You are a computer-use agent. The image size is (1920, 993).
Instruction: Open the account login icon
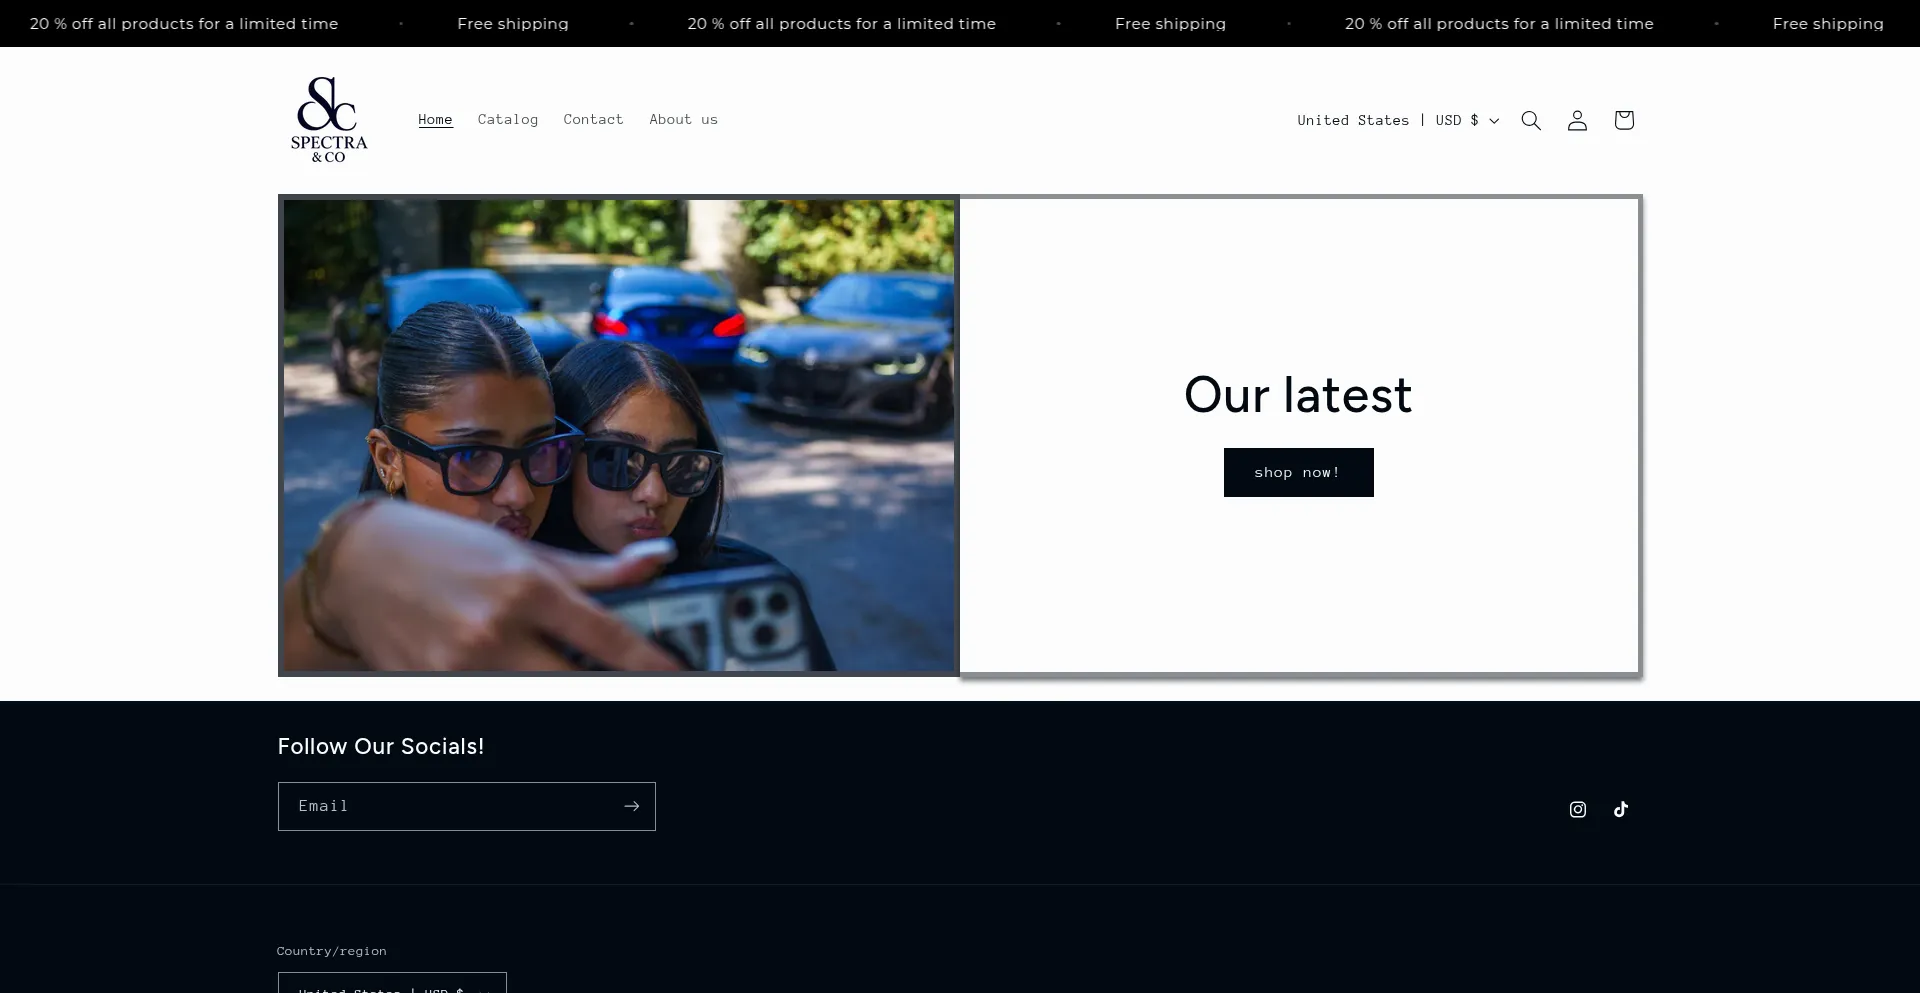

...

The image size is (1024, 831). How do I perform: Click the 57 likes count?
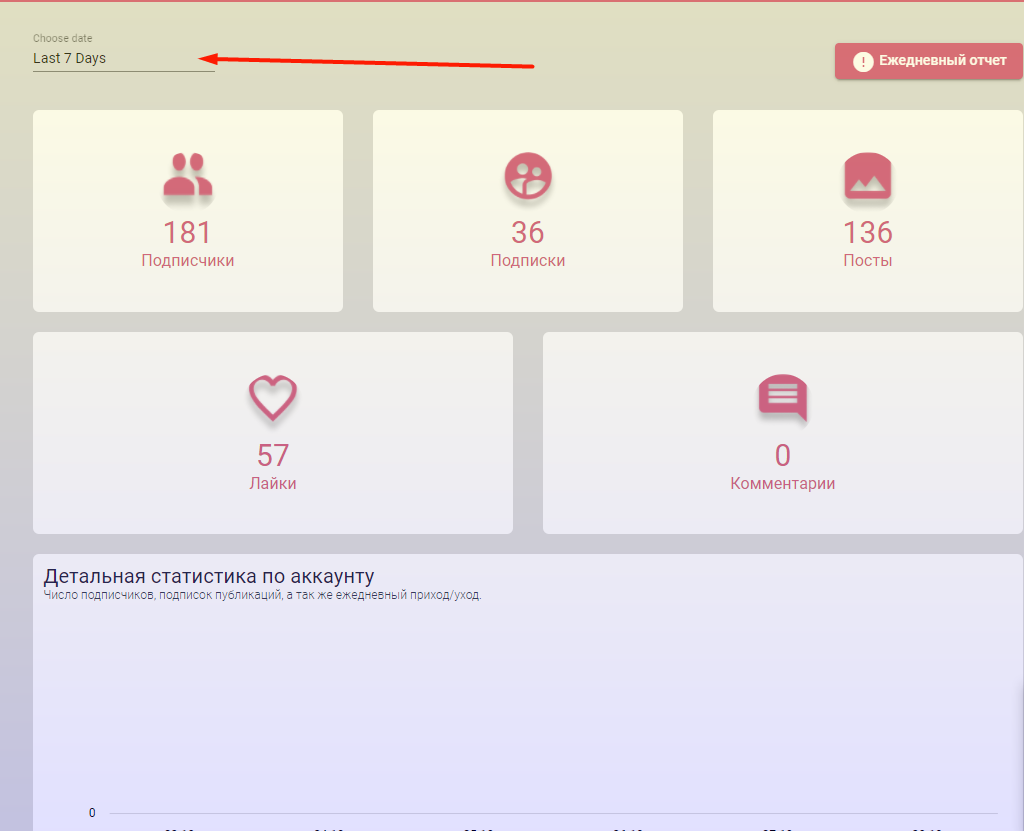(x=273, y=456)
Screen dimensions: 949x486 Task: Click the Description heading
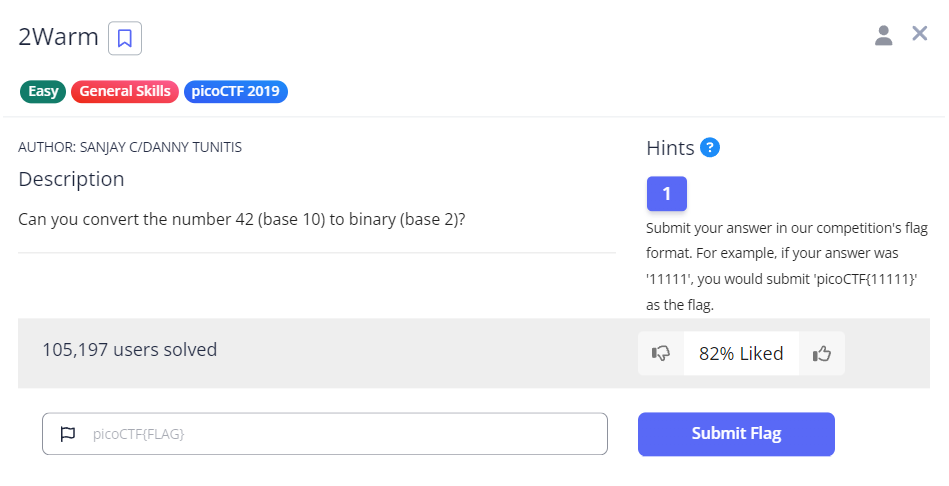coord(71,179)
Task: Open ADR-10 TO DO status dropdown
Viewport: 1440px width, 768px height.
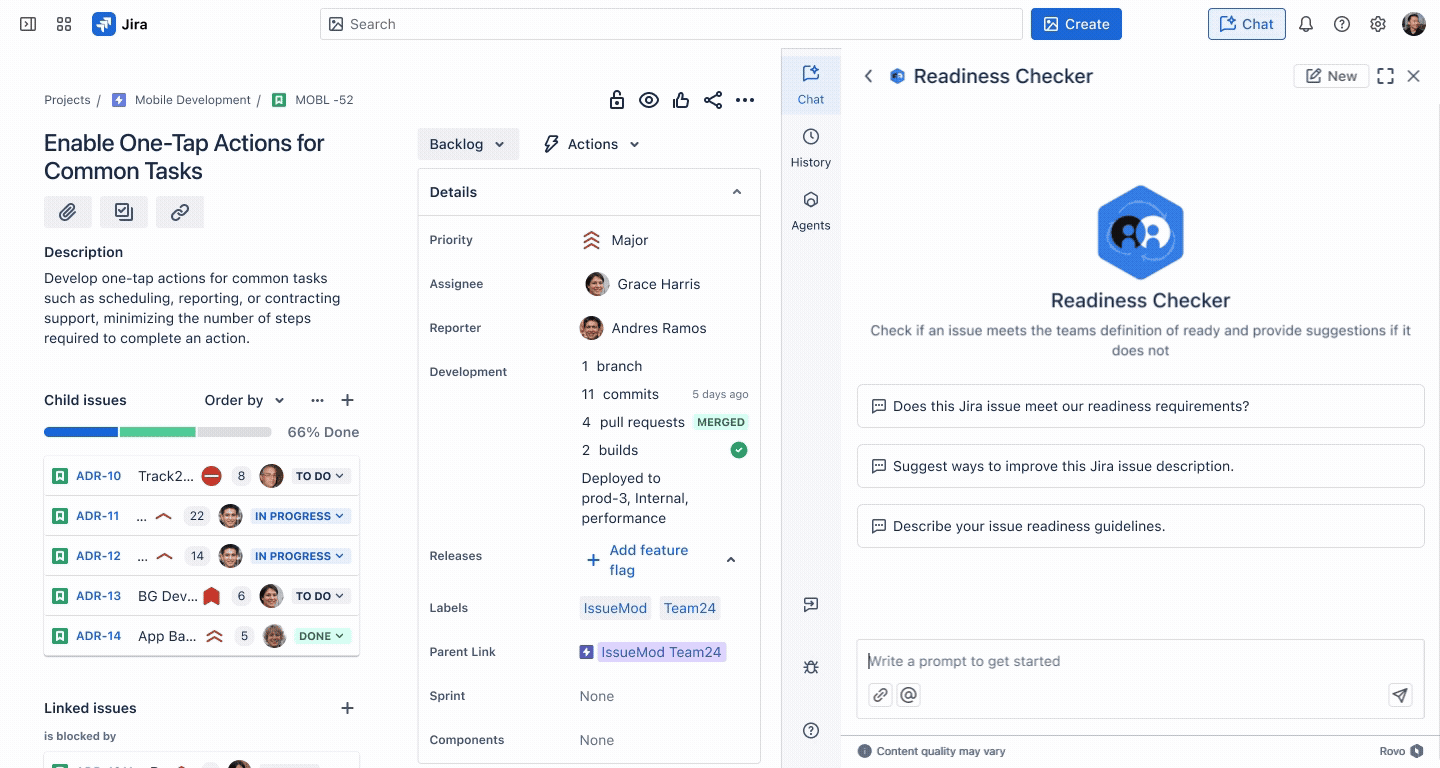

• [The task]: All lines in the listing above from the line containing "Task: Open ADR-10 TO DO status dropdown" to the line containing "Viewport: 1440px width, 768px height.", inclusive, should be retyped exactly; no other lines should appear.

• [Solved exercise]:
Task: Open ADR-10 TO DO status dropdown
Viewport: 1440px width, 768px height.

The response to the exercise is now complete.